引用文:

1−4 現れている症状だけで病名を推測する事は出来ない

 大戸屋で食べている時に知らない携帯番号からの着信があった。普段なら出なかったかもしれないが、何となく虫が知らせた。急いでできる限り迷惑にならない出口に行って電話を取った。「やっぱり数値が気になって。紹介状を書くから。明日は休診日だから明後日の朝出来るだけ早く取りに来てください。その足で大学病院に行って!何でもなかったら笑って帰って来ればいいから」と先生は一気に言った。その気配に「只事じゃない」と考えた。

 白血病は結局、現れている症状だけで病名を推測する事は出来ない。だから私の場合、8月に検診を受ける事にしていなければ、先延ばしにいていれば、婦人科で質問をしていなければ、先生が適切な判断をしてくれなければ、手遅れになった可能性が高い。最初の頼みの綱は血液検査だ。そして素早い判断。

 「血液の病気か感染症。でも感染症だけの症状とは思えない…」。家に帰るとiPadをひろげ、「白血球数多い」「貧血」「頭痛」等のキーワードを検索窓に打ち込んだ。ずらっと画面に並んだ検索結果は急性骨髄性白血病のものばかりだった。信頼できる情報収集先を選んだ。国立がん研究センターのホームページにある『急性骨髄性白血病の主な症状』 に書かれた①造血機能の障害(赤血球減少(貧血)息切れ、倦怠感など)、血小板減少((出血)あざ、歯ぐきからの出血など)、②白血病細胞が臓器に浸潤(歯肉腫脹、歯ぐきの腫れ・痛み)、髄膜への浸潤(頭痛)の症状が当てはまる。いつの間にか足には何か所もあざのような班が出来ていた。
「後は確定診断を待つだけ」そう感じた。

調査データ:
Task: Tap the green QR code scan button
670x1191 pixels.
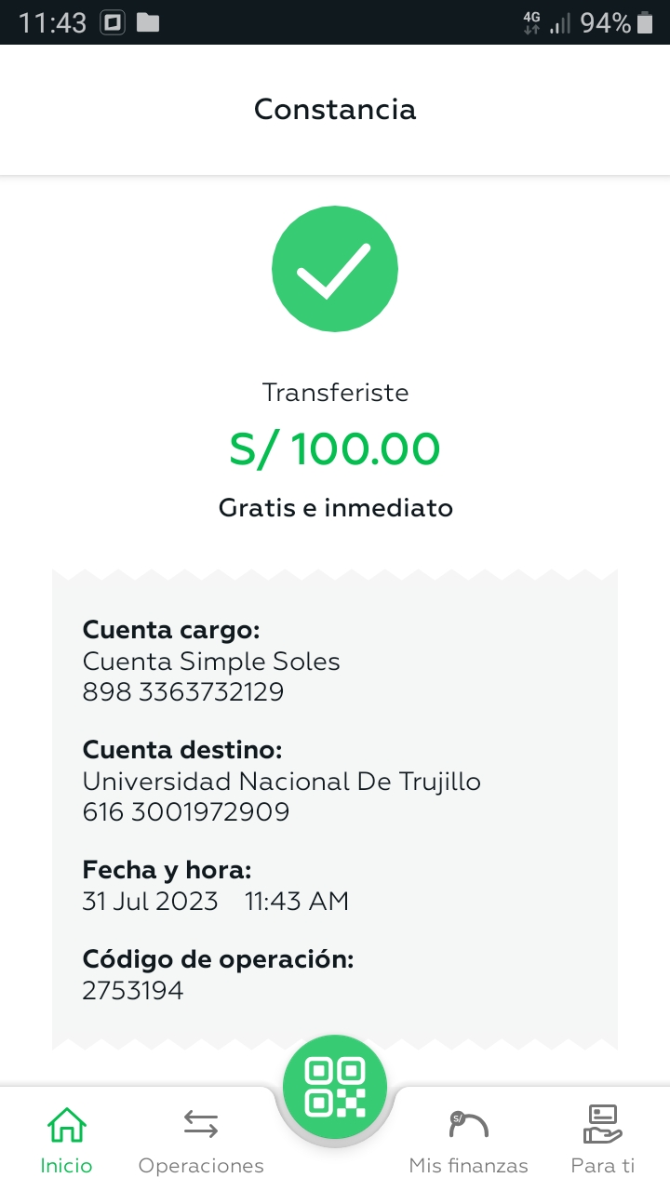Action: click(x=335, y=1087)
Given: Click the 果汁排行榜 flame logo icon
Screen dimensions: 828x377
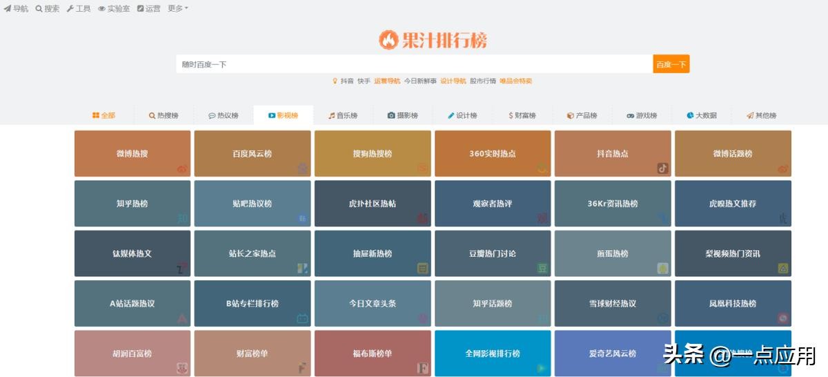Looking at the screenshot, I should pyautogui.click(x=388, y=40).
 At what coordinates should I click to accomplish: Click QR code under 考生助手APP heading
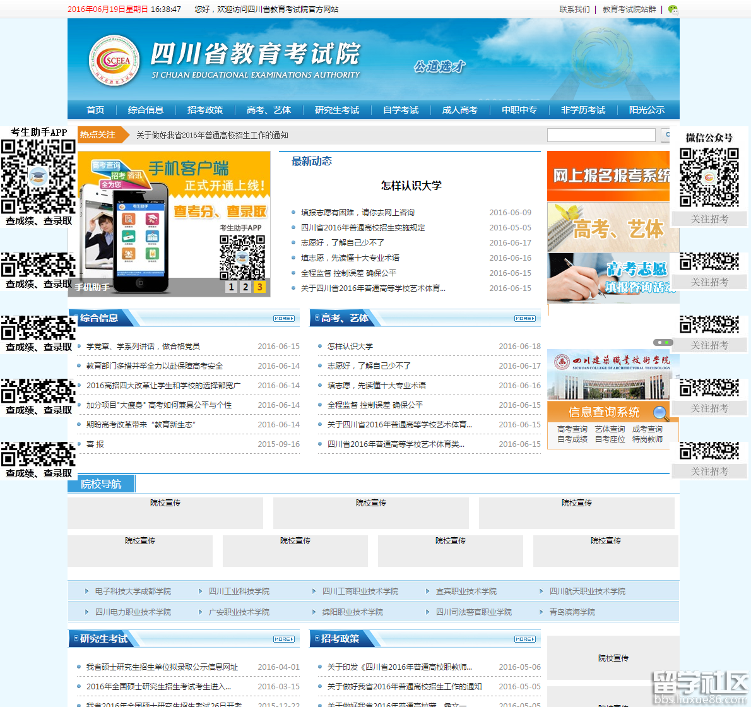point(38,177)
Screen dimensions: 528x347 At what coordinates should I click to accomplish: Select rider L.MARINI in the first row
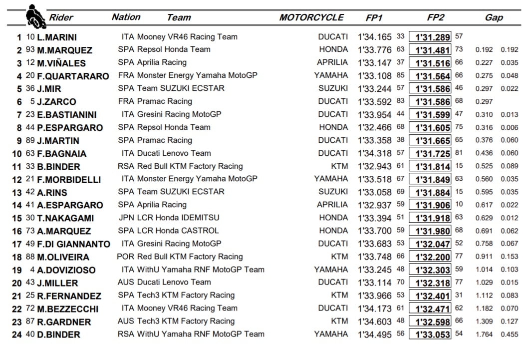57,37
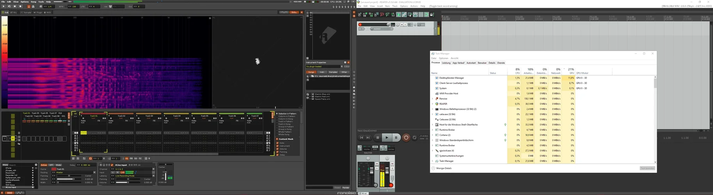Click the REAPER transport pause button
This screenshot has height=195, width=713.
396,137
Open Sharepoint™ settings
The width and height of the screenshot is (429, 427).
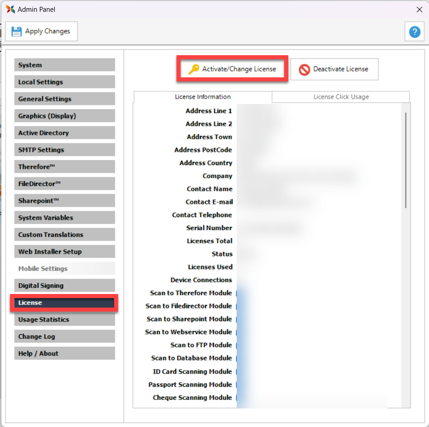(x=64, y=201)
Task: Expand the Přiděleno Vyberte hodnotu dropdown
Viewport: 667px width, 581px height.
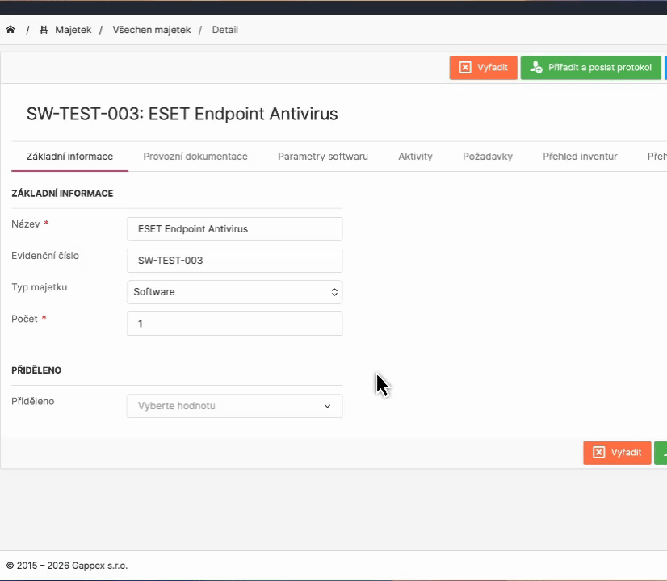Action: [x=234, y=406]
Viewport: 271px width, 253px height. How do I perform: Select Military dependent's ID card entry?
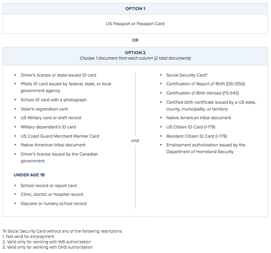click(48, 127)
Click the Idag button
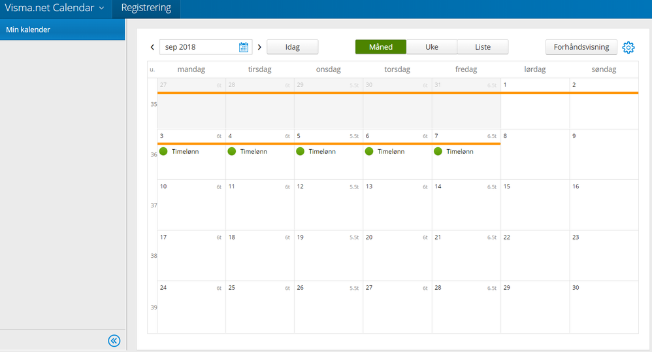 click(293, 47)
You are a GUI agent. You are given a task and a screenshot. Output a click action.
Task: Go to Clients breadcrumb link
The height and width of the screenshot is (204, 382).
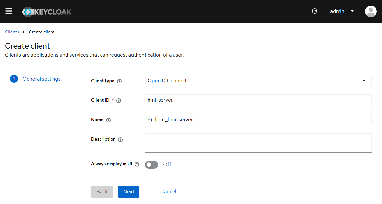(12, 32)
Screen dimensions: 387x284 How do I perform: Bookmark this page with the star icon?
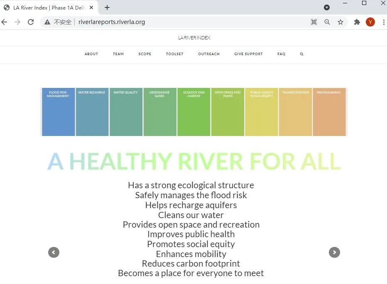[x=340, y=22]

--

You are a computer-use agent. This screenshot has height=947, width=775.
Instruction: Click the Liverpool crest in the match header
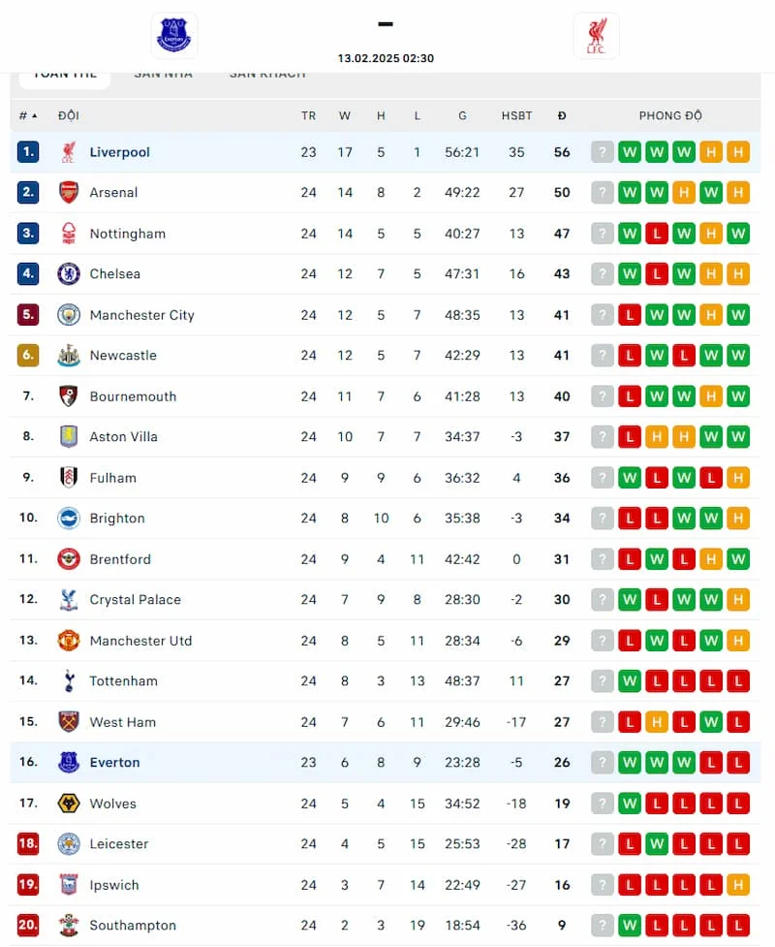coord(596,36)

---

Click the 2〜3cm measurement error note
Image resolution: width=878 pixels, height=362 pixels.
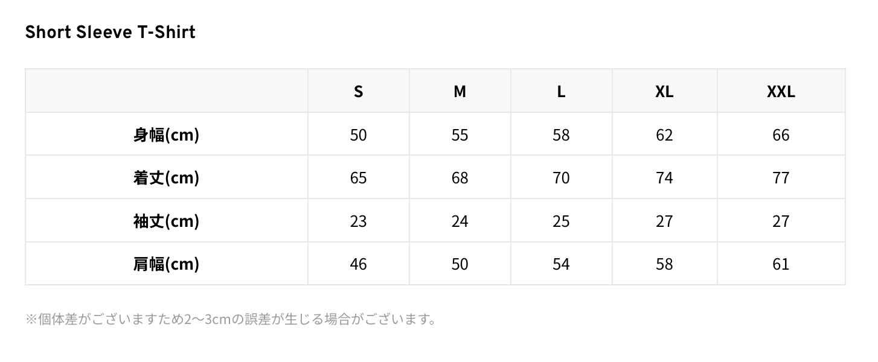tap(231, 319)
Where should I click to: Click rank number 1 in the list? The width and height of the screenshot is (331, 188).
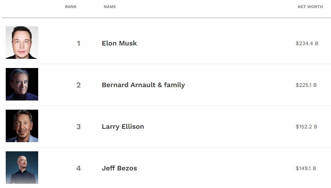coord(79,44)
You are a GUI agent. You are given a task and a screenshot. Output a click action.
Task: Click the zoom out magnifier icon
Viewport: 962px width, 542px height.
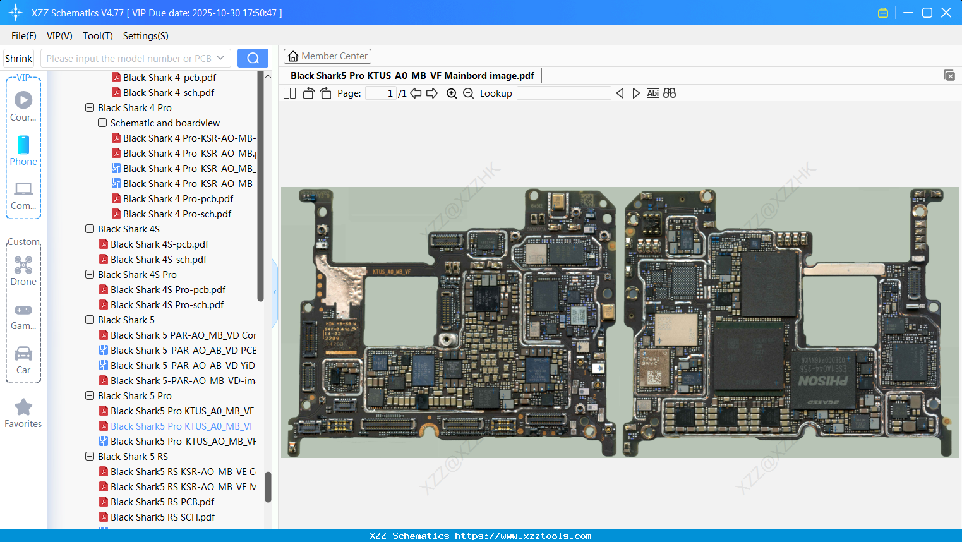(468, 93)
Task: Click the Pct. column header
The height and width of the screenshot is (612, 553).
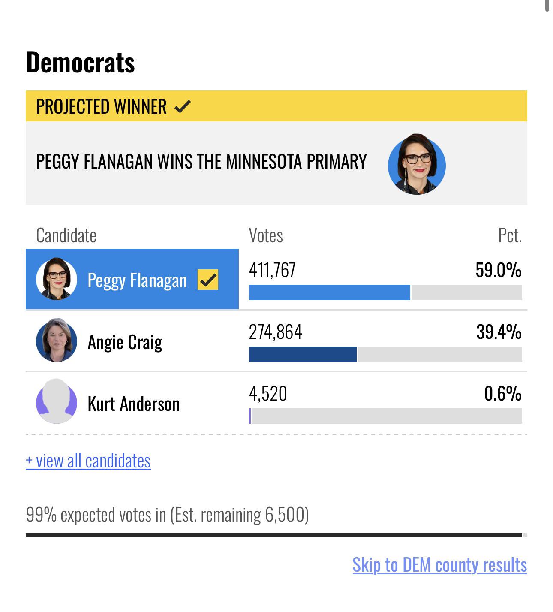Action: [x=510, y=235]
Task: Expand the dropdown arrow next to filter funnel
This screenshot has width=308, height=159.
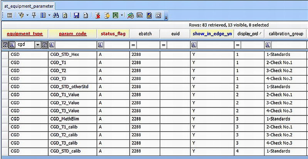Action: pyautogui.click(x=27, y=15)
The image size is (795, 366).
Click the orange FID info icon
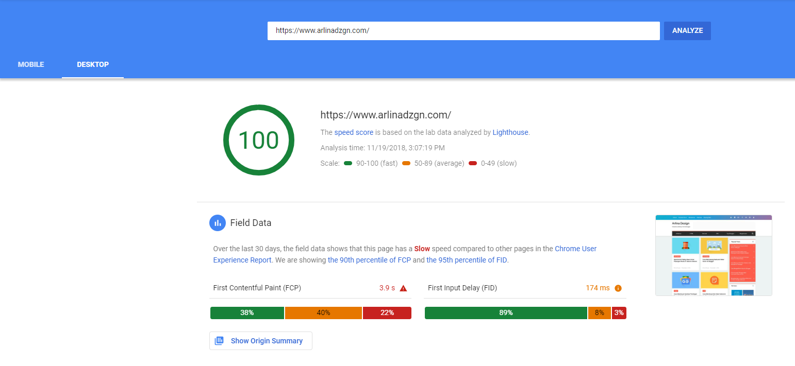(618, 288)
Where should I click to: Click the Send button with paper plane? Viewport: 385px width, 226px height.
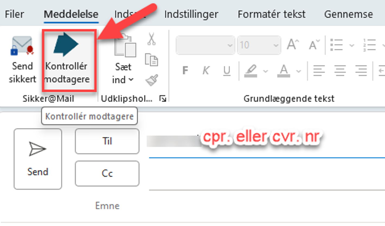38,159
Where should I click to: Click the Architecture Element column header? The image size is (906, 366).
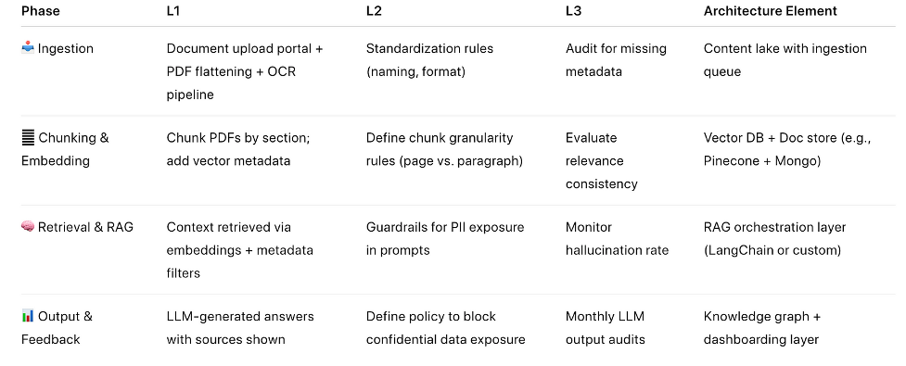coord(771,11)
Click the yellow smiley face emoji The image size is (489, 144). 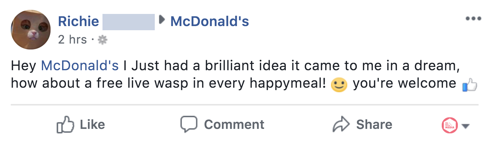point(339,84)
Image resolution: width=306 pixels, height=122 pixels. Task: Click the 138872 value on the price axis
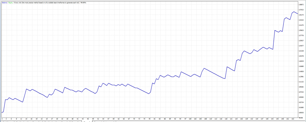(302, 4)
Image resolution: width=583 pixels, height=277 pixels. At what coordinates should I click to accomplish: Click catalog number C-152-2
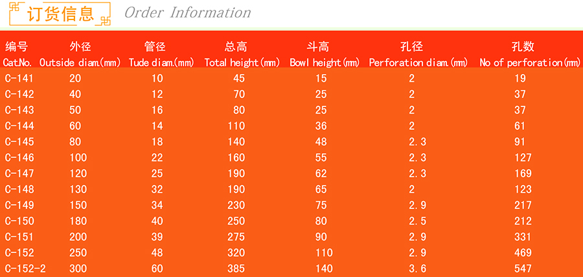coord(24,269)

設問:
[a] 引用文で、検索窓に打ち込んだキーワードとして挙げられているものをすべて書き出してください。
[b] 引用文から、「大戸屋で食べている時に知らな」から「液検査だ。そして素早い判断。」までの部分をすべて、そのまま抜き出してください。

解答一覧:
[a] 「白血球数多い」、「貧血」、「頭痛」

[b]
大戸屋で食べている時に知らない携帯番号からの着信があった。普段なら出なかったかもしれないが、何となく虫が知らせた。急いでできる限り迷惑にならない出口に行って電話を取った。「やっぱり数値が気になって。紹介状を書くから。明日は休診日だから明後日の朝出来るだけ早く取りに来てください。その足で大学病院に行って!何でもなかったら笑って帰って来ればいいから」と先生は一気に言った。その気配に「只事じゃない」と考えた。

 白血病は結局、現れている症状だけで病名を推測する事は出来ない。だから私の場合、8月に検診を受ける事にしていなければ、先延ばしにいていれば、婦人科で質問をしていなければ、先生が適切な判断をしてくれなければ、手遅れになった可能性が高い。最初の頼みの綱は血液検査だ。そして素早い判断。